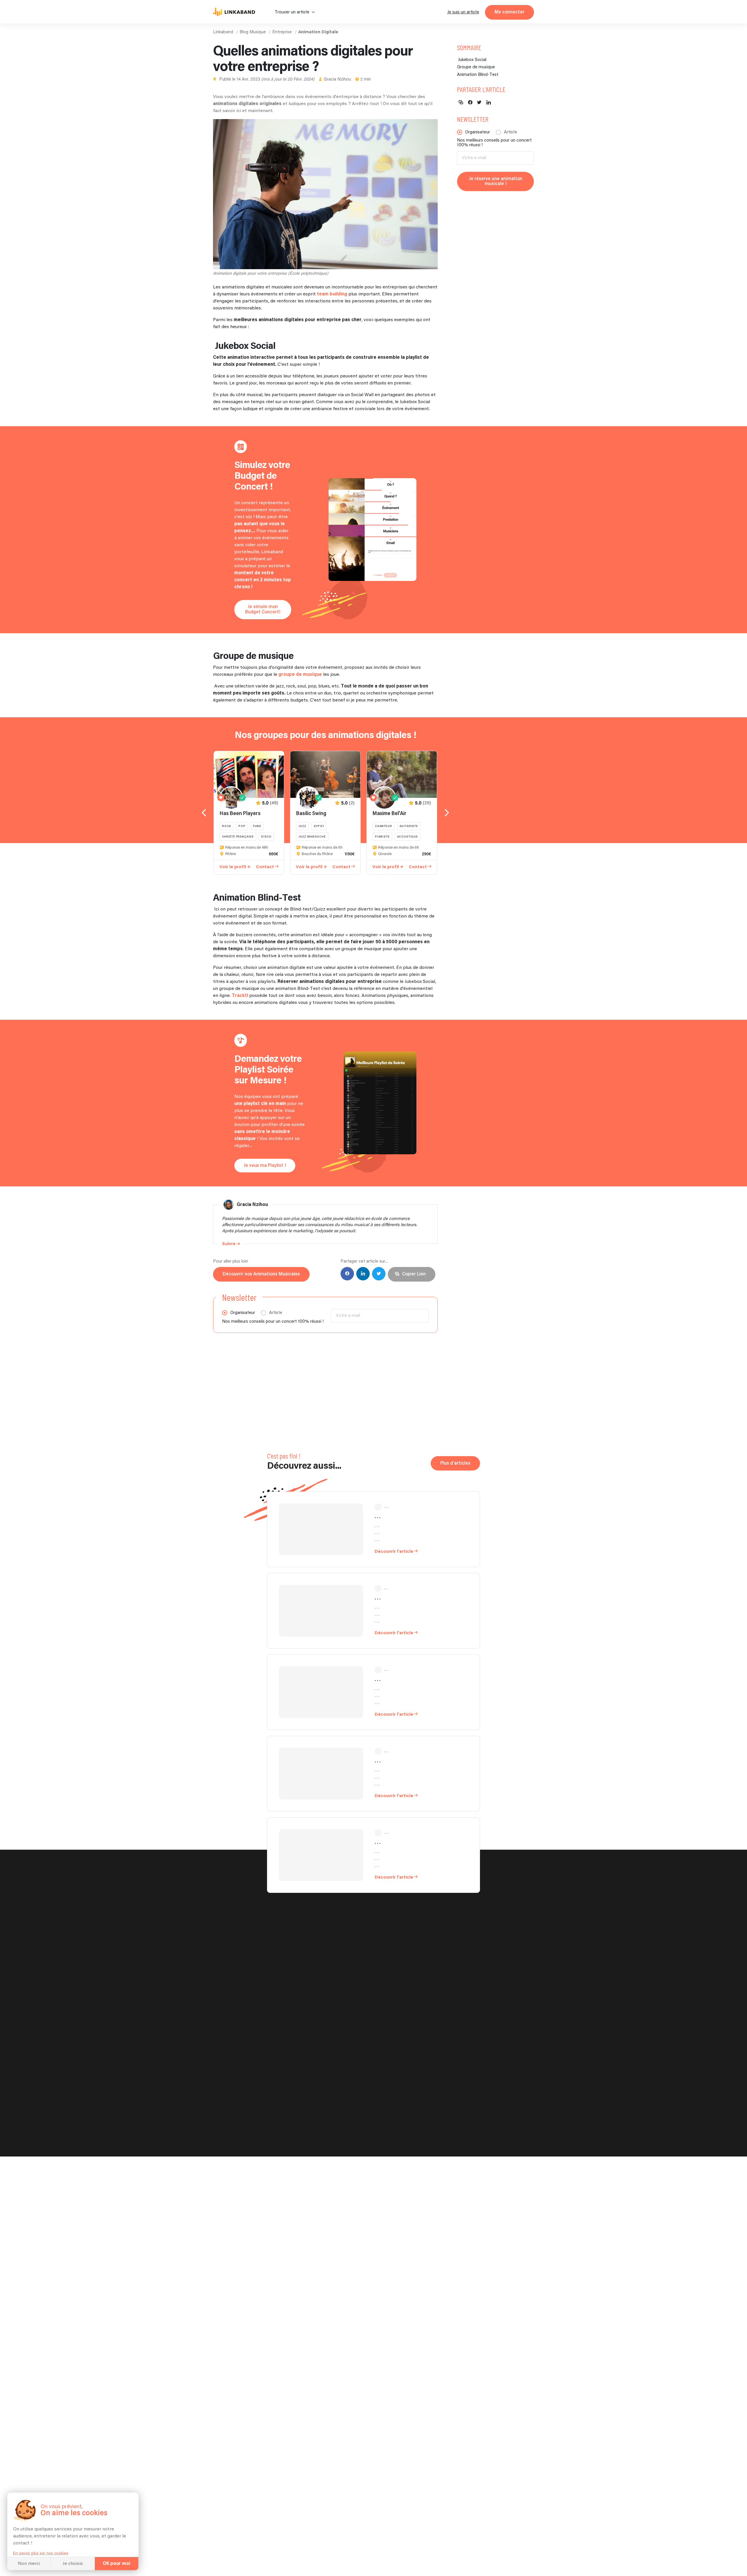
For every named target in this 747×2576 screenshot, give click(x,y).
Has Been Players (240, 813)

--

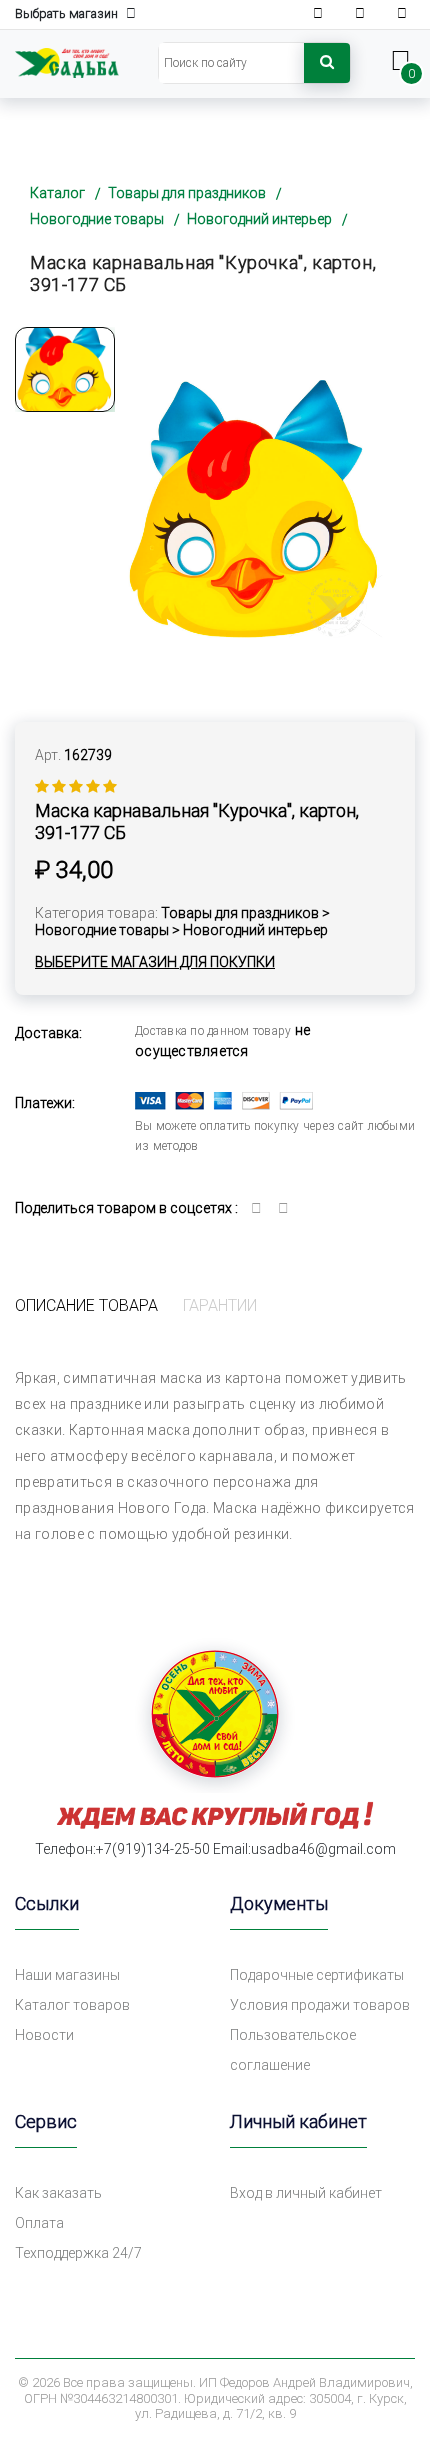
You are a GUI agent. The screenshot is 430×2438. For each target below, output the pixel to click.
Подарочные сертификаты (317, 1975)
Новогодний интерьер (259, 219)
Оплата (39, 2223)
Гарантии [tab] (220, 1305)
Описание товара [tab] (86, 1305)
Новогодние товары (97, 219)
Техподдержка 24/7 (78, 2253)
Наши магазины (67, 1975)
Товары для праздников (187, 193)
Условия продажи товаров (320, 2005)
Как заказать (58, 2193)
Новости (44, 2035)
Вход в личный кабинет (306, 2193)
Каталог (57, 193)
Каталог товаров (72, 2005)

• [Problem to work on]: Each line in the data above either holds "target" or does not. State how many do, as a bare number.

• [Result of the task]: 2